The rest of the week will be some quickie foccacia (see previous recipe), ommelettes and a big stirfry with peanut sauce and chunks of spicy tofu to finish-up the rest of the veg. before the bin comes again.
Pictures and some dessert recipes will be posted later this week.
Thai Curry Beef Noodles
– adapted from Big Bowl Noodles and Rice
For two servings — multiply as needed:
4 to 6 oz dry Asian wheat or egg noodles (for substitutions, see end of instructions)
Peanut or vegetable oil
6 oz beef (such as flank steak or sirloin tip) sliced thin across the grain into 2-inch lengths
1-1/2 tsp dark soy sauce (we like Kimlan Super Special)
1 tsp sesame oil
1 tsp cornstarch
1/3 cup homemade chicken stock (or water — canned broth is too salty)

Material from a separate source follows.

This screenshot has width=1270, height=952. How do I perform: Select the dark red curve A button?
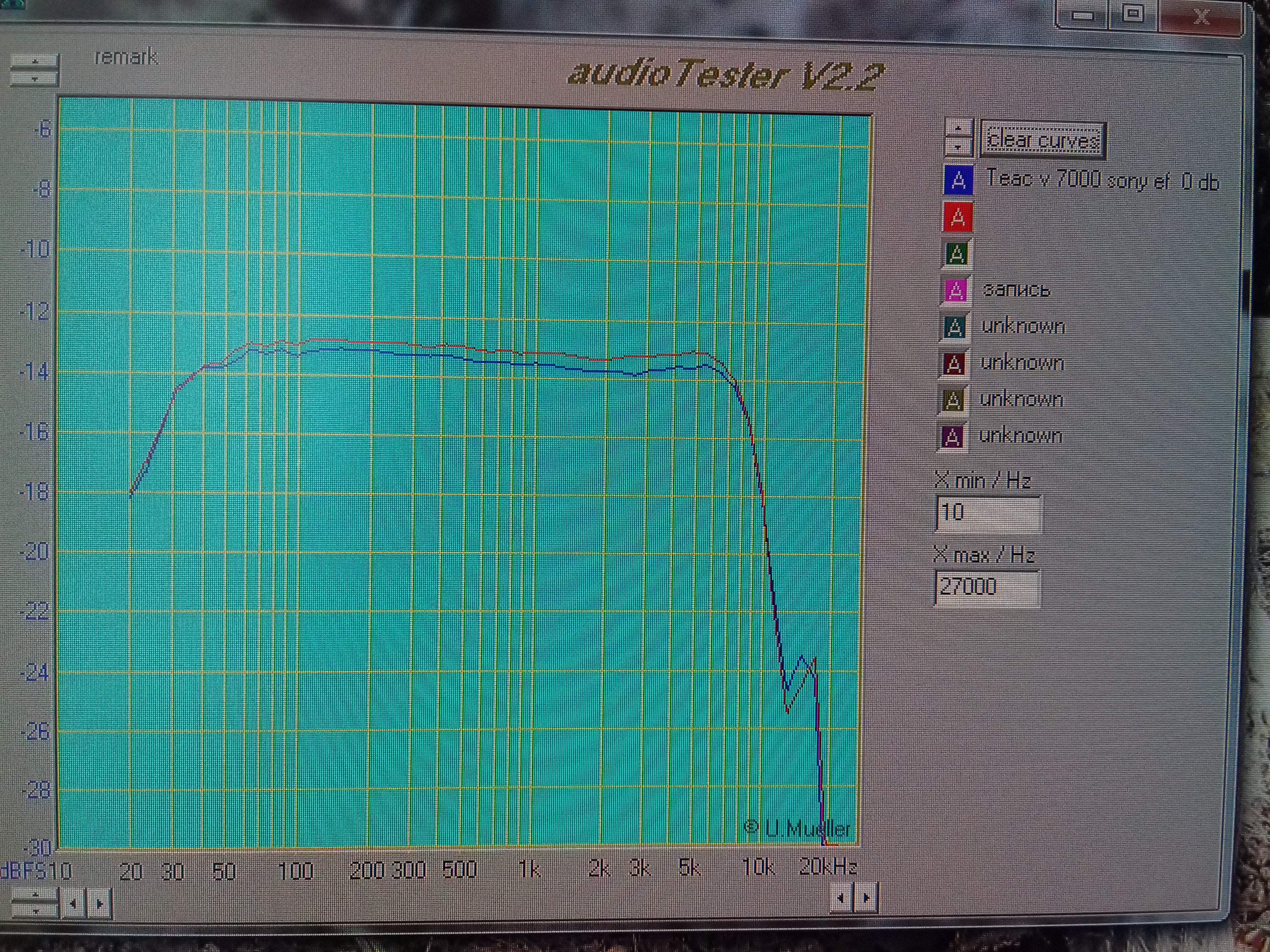[x=954, y=363]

1-2T fish sauce (depending on the saltiness of the curry paste)
1T fresh lime juice
1-1/2 tsp sugar
1/2 to 1 red chile (such as Fresno), julienned
1/4 cup thinly sliced red onion
a handful (12 to 15) snow or snap peas, cut in half on the diagonal
1 to 2T Thai curry paste (depending on how hot you like it; you can use half peanut butter)
1/4 cup peanuts, chopped
a few tablespoons chopped cilantro leaves
Bring 4 to 6 quarts of water to a boil and cook the noodles according to package directions. Drain, run under cold water, drain again, and toss with a teaspoon of peanut oil; set aside.

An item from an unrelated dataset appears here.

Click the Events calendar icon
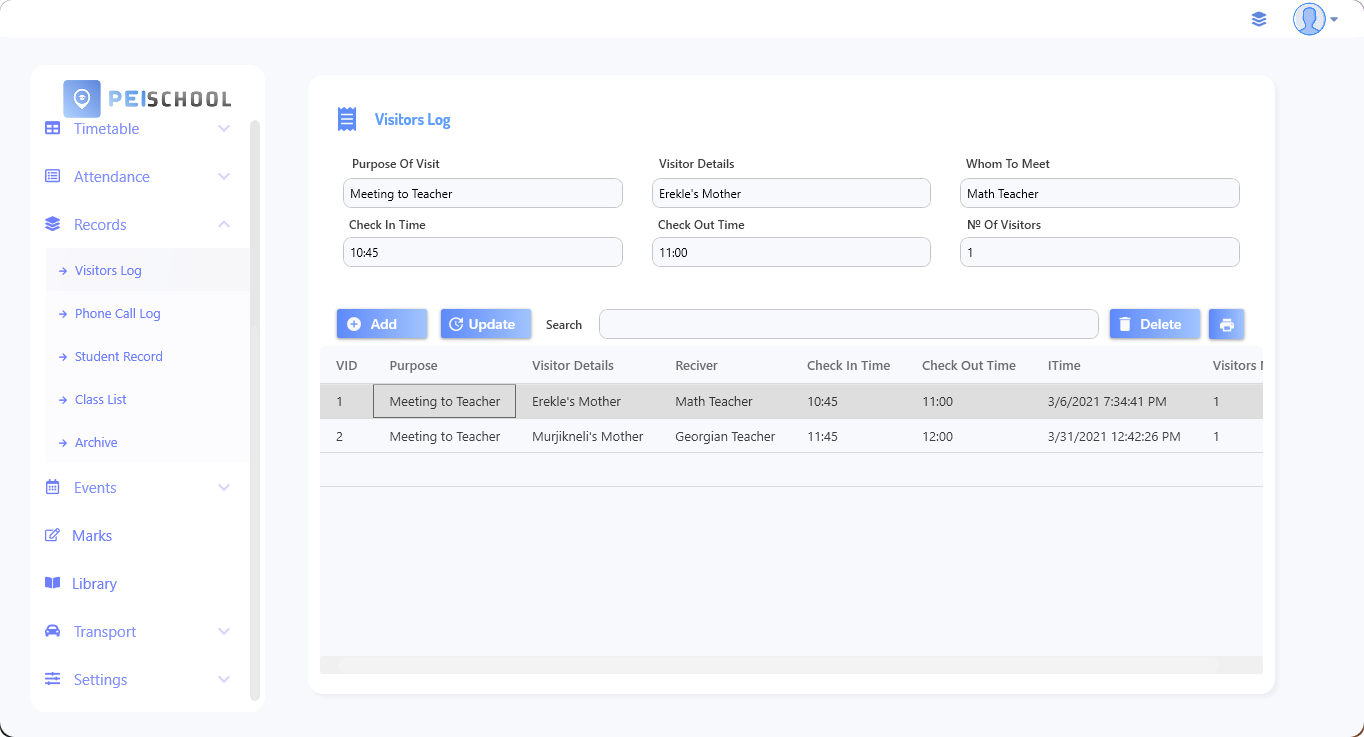The width and height of the screenshot is (1364, 737). [53, 488]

Mix the beef with the soy sauce, cornstarch, and sesame oil. In a separate bowl, mix the chicken stock with the fish sauce, lime juice, and sugar and whisk to blend. Set both the mixtures aside.
Heat 1/2 cup oil in a wok (or your largest skillet) over high heat until very hot but not smoking; add the beef, stirring to separate the slices. Using a slotted spoon or a spider, remove the meat to a clean plate when still pink in the center. Pour off the oil into a heatproof bowl.
Wipe the wok clean and return it to the burner over high heat. When hot, add 2T of the reserved oil. Add the chiles, onions, and peas; cook, tossing rapidly, until well coated with the oil. Scoot the vegetables to the side of the wok and add the curry paste to the bottom. Stir the paste around briefly in the oil to release the flavor. Add the seasoned stock mixture; bring to a boil, stirring or whisking to distribute the curry paste. Then, add the noodles.
Cook, tossing the noodles until mixed with the sauce and vegetables. Add the beef and toss briefly until everything is heated through and well mixed. Remove the cooked noodles to a platter, sprinkle with peanuts and chopped cilantro, and serve.
If you want to substitute other noodles, keep in mind that fresh noodles gain very little mass when cooked, where dry pastas can double or triple in size. You want 8 to 10 oz of cooked noodles for two servings. If you find you’ve prepped too many noodles, they keep for a day or two in the fridge, provided they’re tossed liberally in oil and well covered. They make a great snack or lunch when reheated with a little peanut butter, a splash of water or stock, and a sprinkling of chili flakes.